• [REQUIRED ACTION]: Filter out every line below that lacks "Open", and copy the rest.

• [EXTRACTED INFORMATION]:
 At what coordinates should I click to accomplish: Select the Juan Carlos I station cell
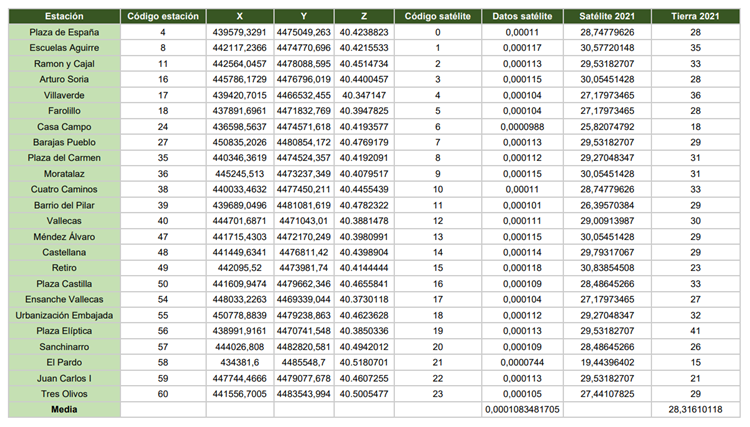pos(63,378)
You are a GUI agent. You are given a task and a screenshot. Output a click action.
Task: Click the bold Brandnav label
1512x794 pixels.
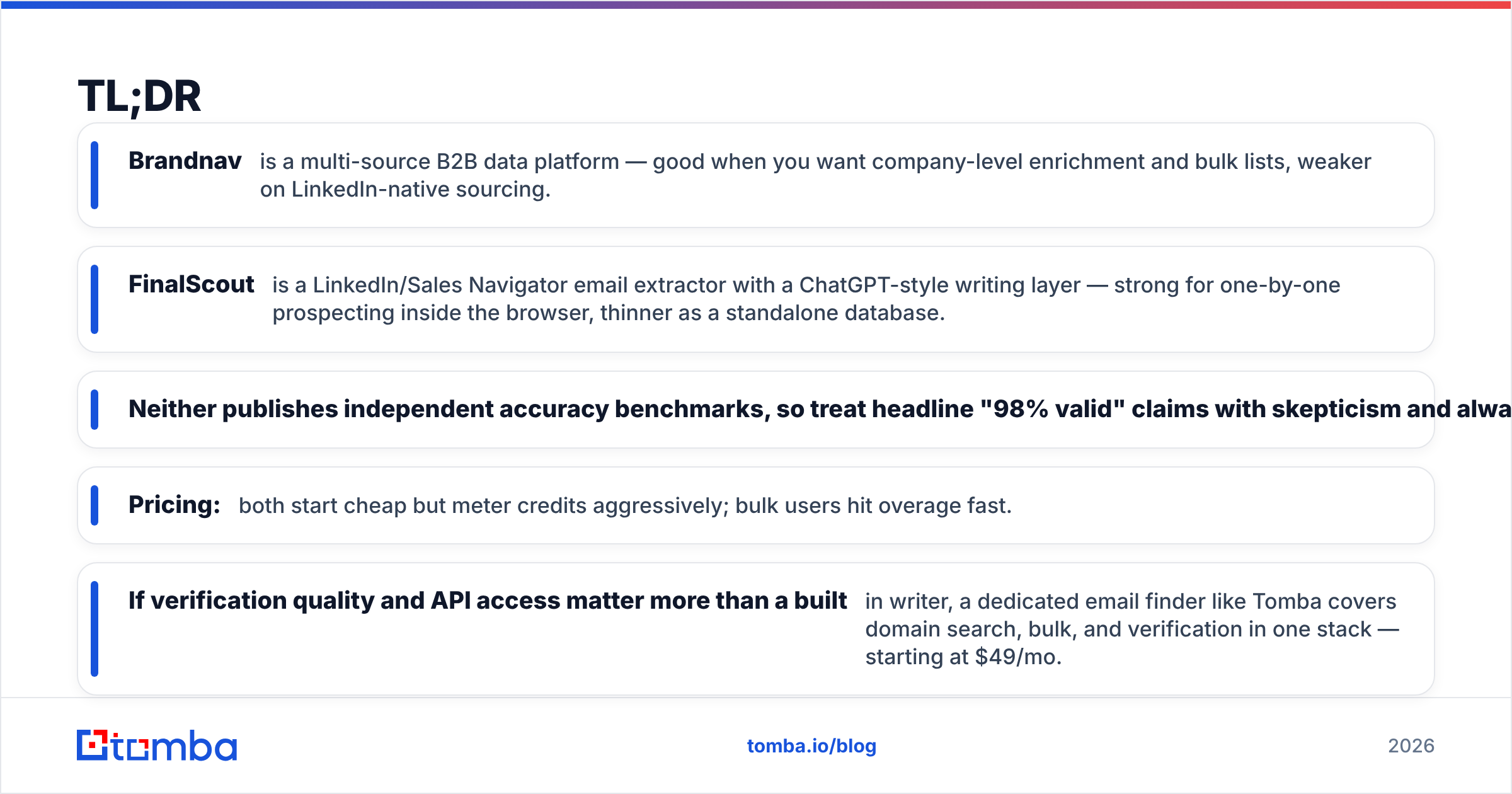click(x=185, y=161)
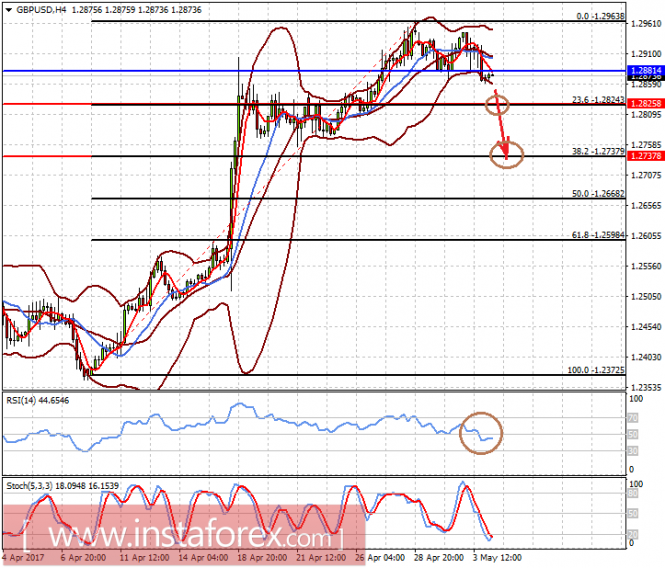Click the 61.8 Fibonacci level label 1.25984
Viewport: 665px width, 568px height.
598,235
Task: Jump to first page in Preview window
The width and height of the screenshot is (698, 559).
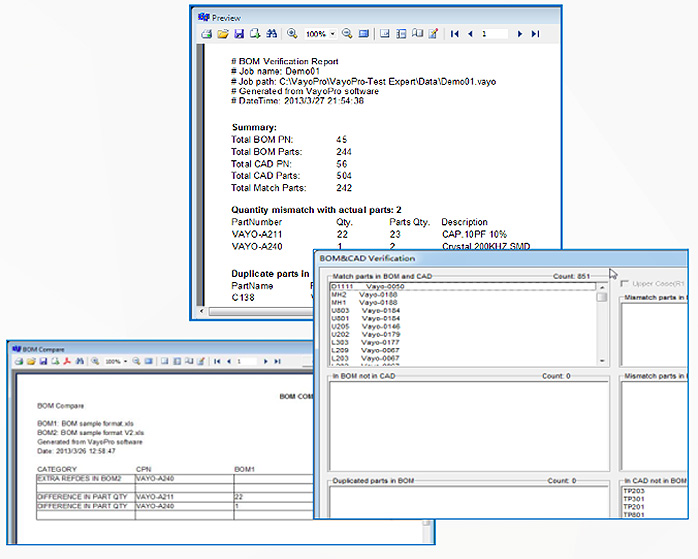Action: 455,34
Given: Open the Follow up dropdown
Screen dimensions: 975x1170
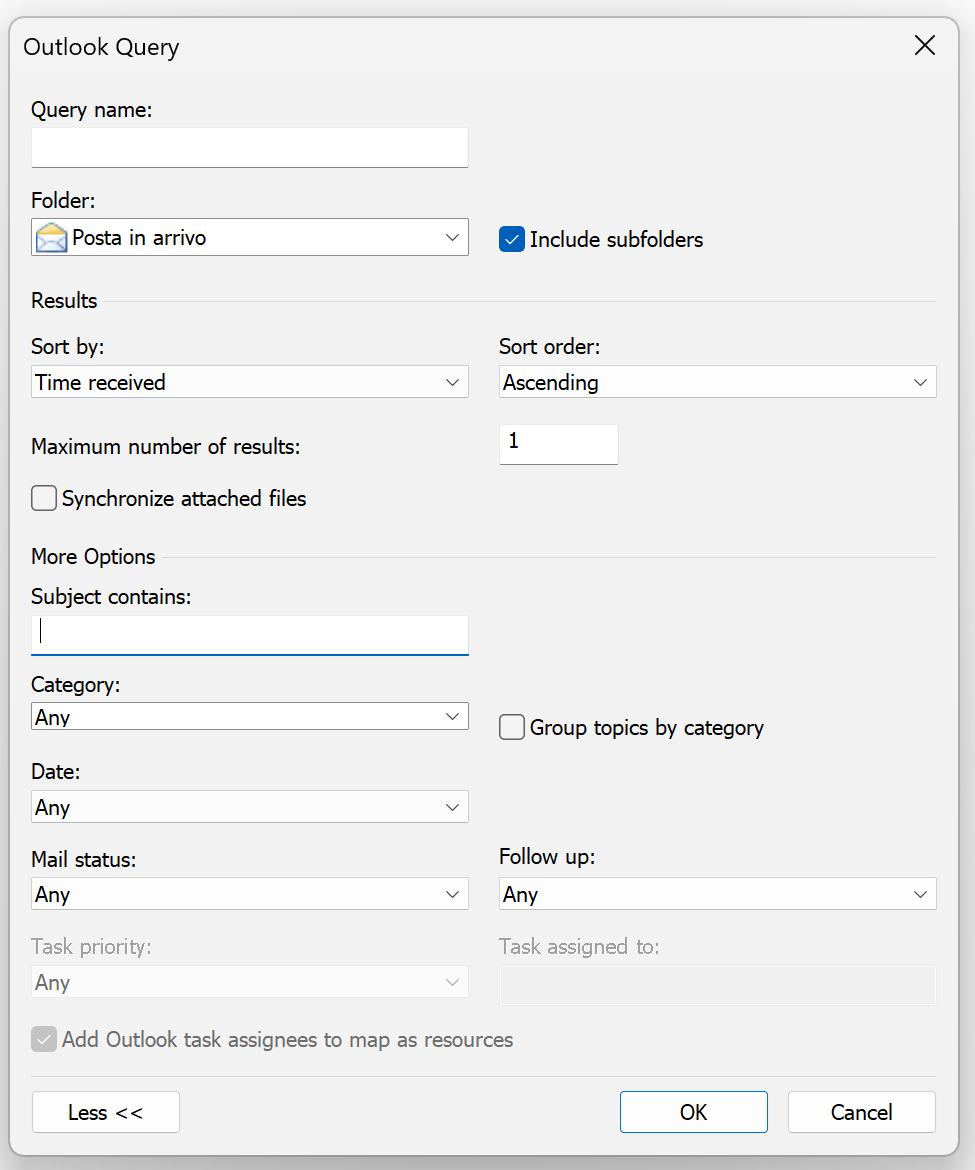Looking at the screenshot, I should click(x=717, y=894).

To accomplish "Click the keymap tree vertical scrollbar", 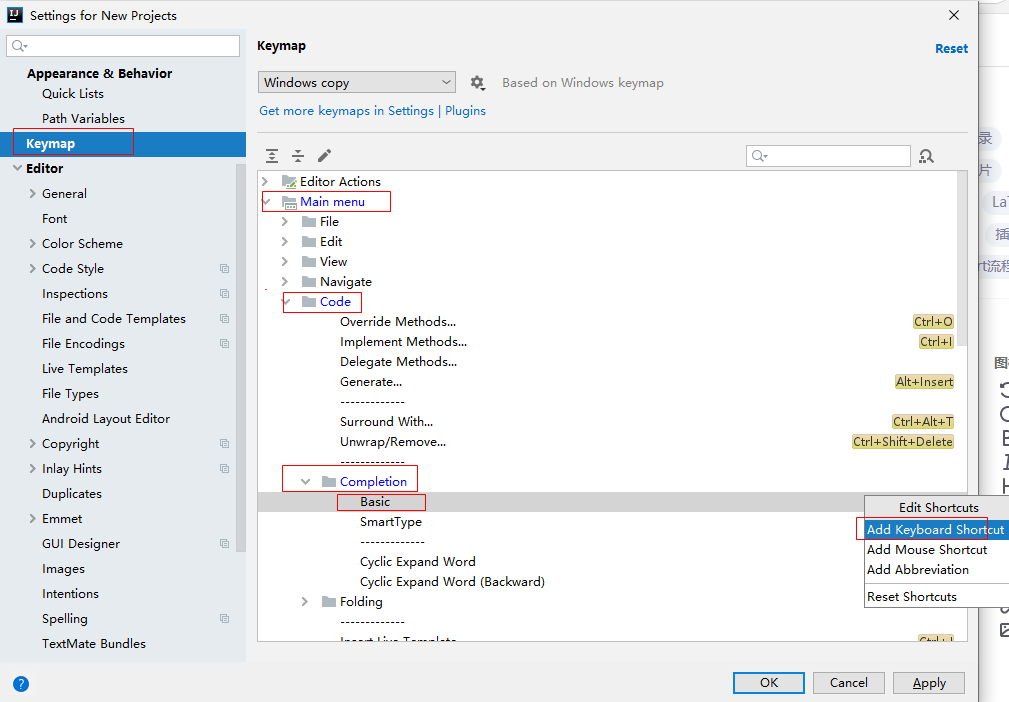I will click(962, 260).
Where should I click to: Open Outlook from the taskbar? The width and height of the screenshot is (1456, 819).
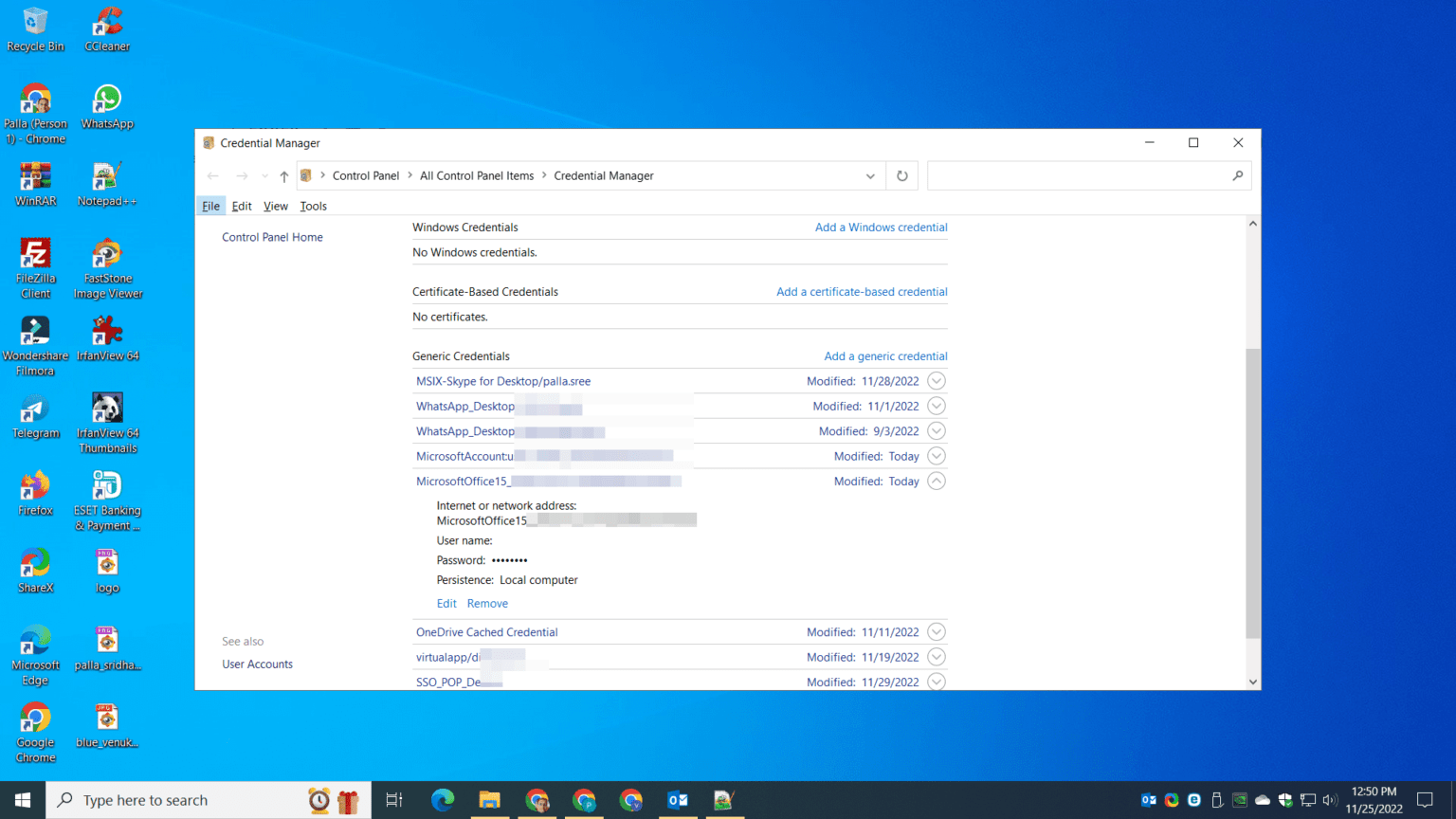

• [ANSWER SECTION]:
Given: Open the Follow up dropdown
Where should I click to: Open Outlook from the taskbar? The width and height of the screenshot is (1456, 819).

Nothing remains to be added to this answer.